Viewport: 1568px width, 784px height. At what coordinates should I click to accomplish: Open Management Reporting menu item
...
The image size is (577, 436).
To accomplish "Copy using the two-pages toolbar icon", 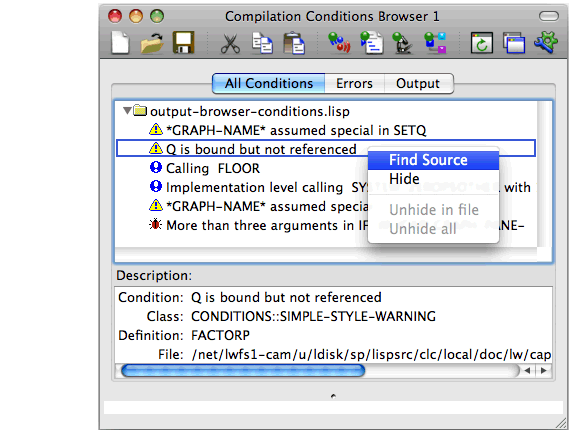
...
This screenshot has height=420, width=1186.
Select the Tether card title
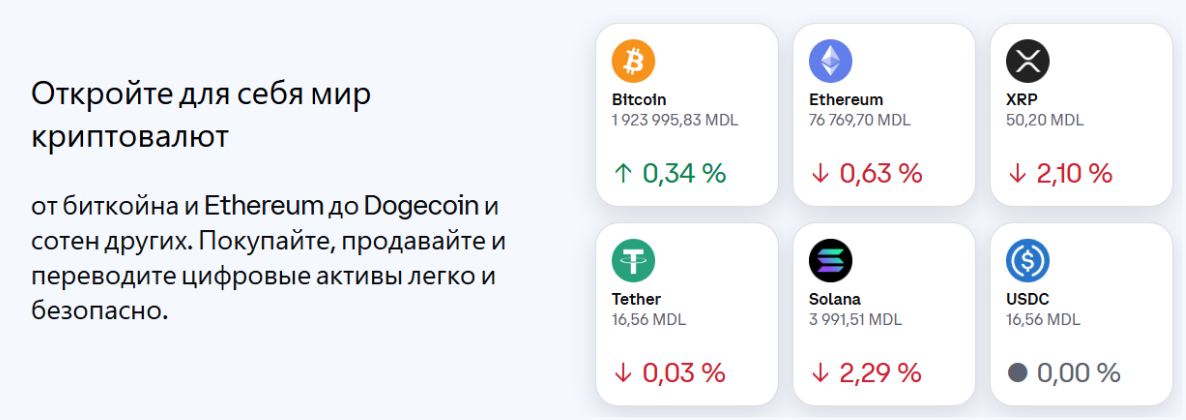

__The task__.
From the data above, copy each line that has the string "width".

__Exercise solution__.
Viewport: 1568px width, 784px height. At what coordinates should I click to accomplish: Open Management Reporting menu item
This screenshot has height=420, width=1186.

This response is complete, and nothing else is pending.